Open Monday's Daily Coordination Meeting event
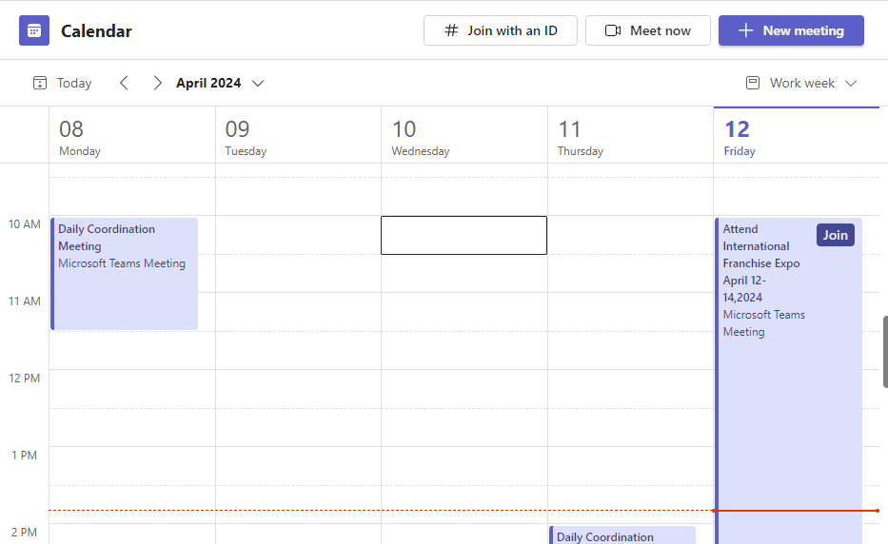Screen dimensions: 888x544 [124, 274]
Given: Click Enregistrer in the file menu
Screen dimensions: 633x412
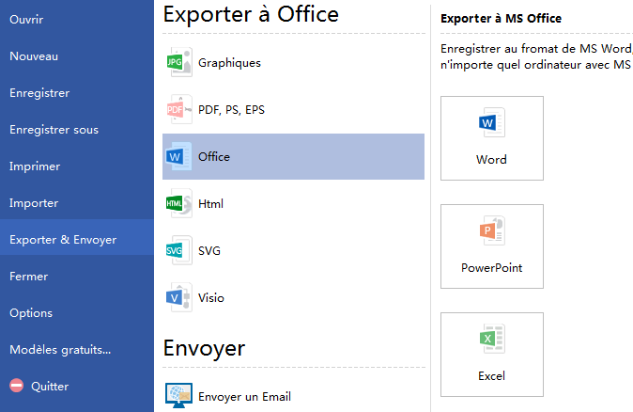Looking at the screenshot, I should (x=39, y=93).
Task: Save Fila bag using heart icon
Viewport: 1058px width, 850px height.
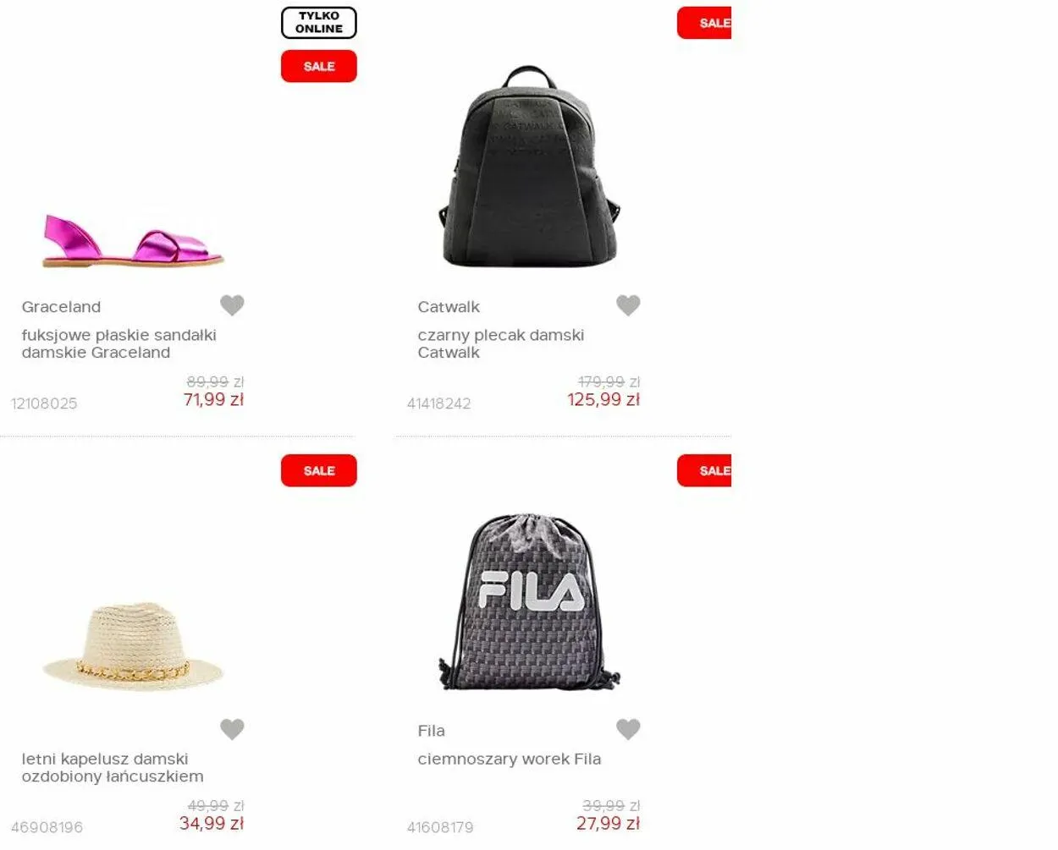Action: [x=628, y=729]
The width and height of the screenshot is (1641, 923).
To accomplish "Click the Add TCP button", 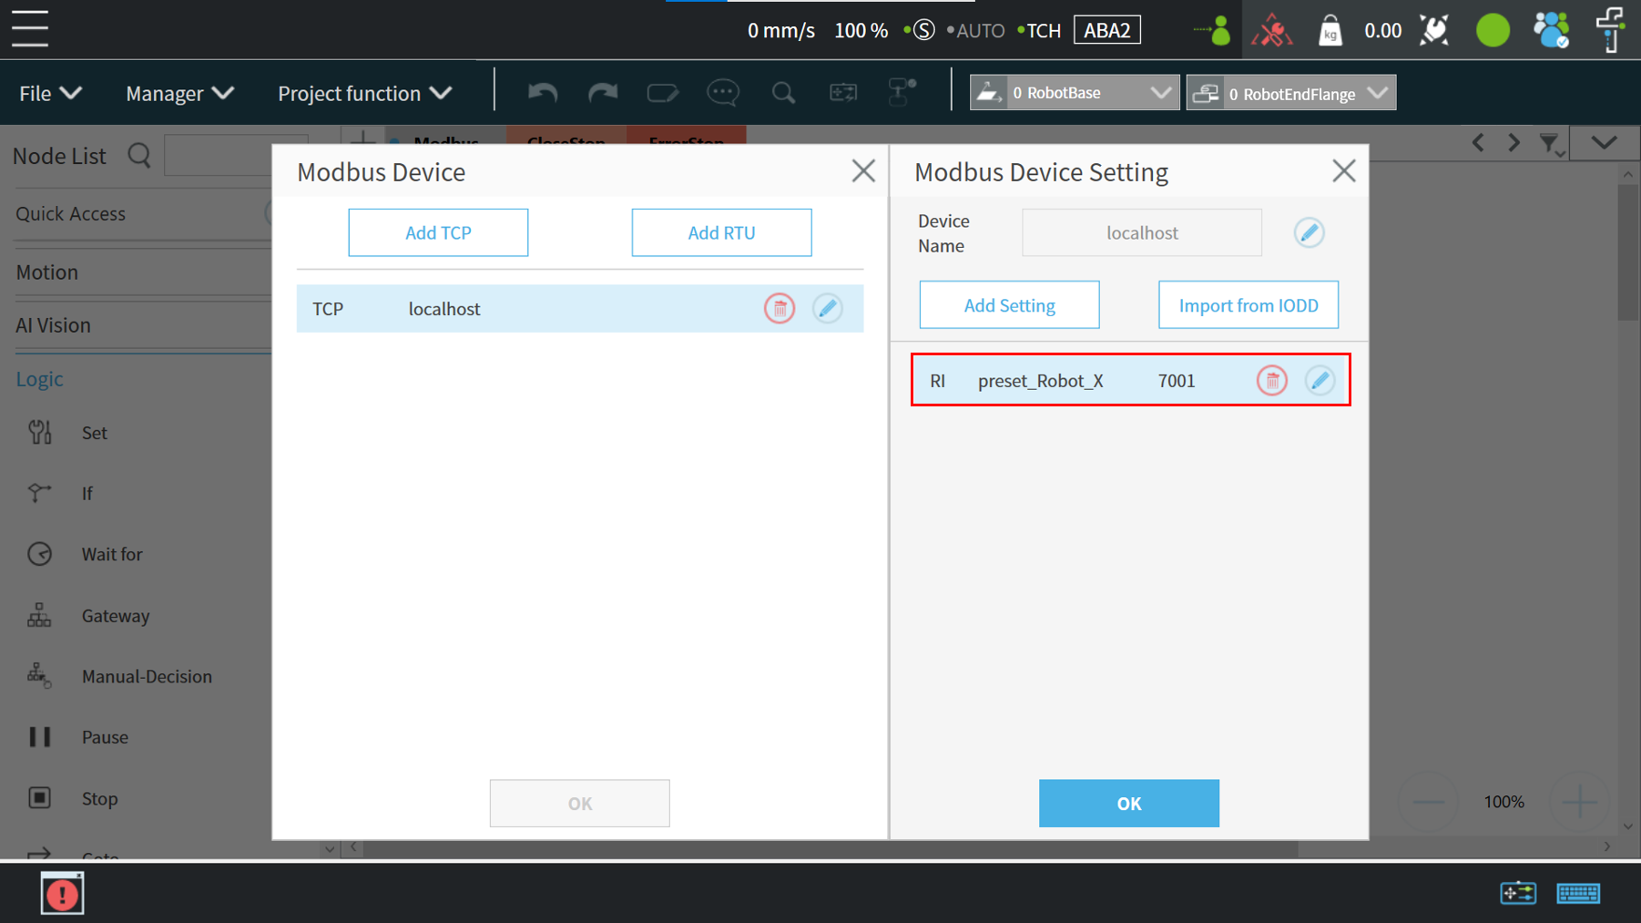I will (438, 232).
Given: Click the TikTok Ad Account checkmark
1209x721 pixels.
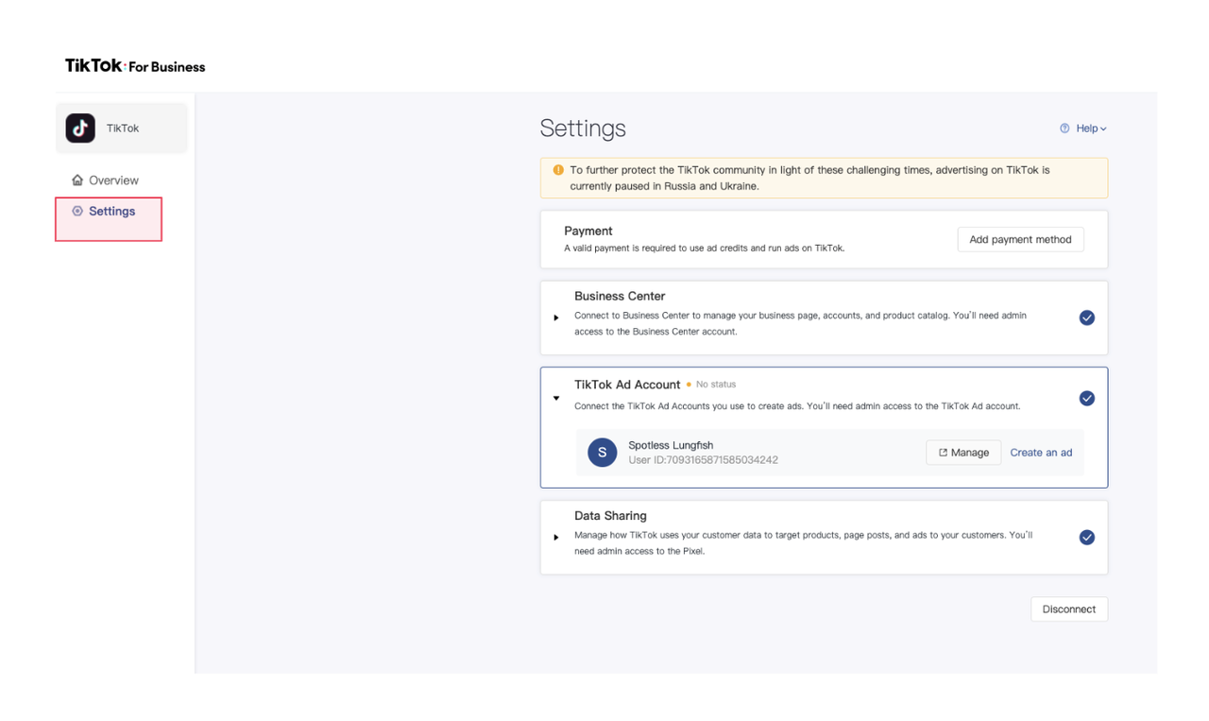Looking at the screenshot, I should coord(1086,399).
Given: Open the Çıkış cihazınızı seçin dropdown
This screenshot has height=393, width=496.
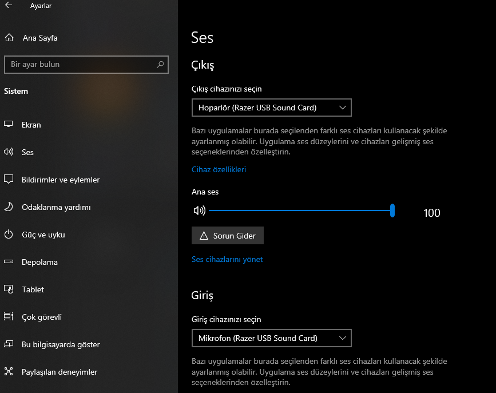Looking at the screenshot, I should tap(271, 108).
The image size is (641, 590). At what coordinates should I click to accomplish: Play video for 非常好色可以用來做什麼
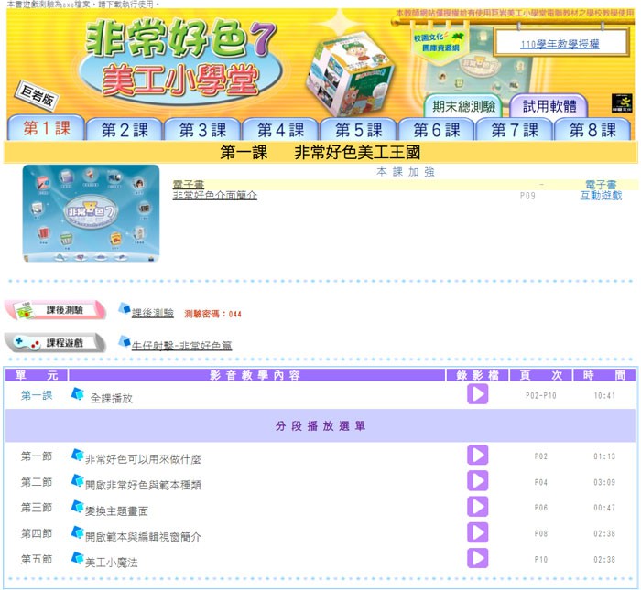coord(477,456)
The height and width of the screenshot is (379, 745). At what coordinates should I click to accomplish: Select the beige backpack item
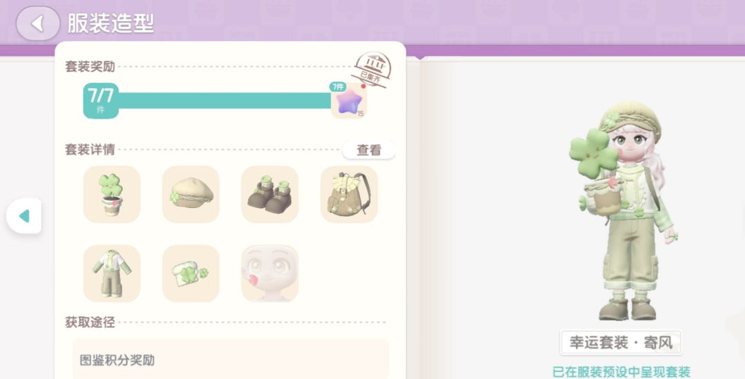[x=349, y=194]
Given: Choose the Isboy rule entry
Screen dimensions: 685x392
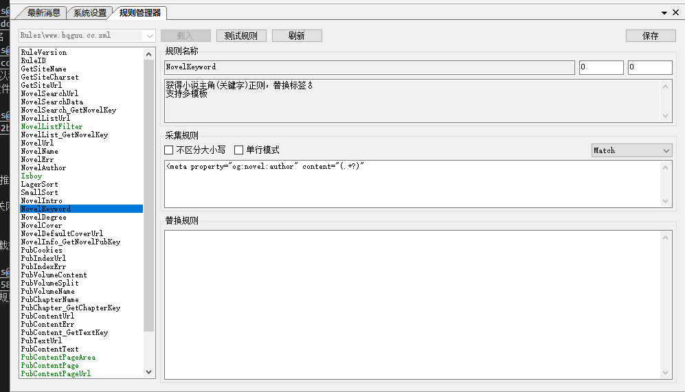Looking at the screenshot, I should coord(32,176).
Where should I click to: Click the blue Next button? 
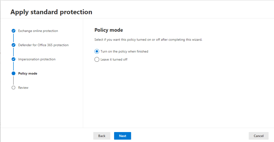click(122, 136)
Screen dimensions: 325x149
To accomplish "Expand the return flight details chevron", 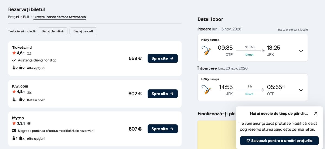I will click(x=301, y=90).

· · · · · · ·

__What you will do__.
The lines you need are those holding the word "Given"; copy each of them from the material above.

__Exercise solution__.
Given: Click Enregistrer in the file menu
Given: Click the TikTok Ad Account checkmark
Given: Open the Çıkış cihazınızı seçin dropdown
Given: Choose the Isboy rule entry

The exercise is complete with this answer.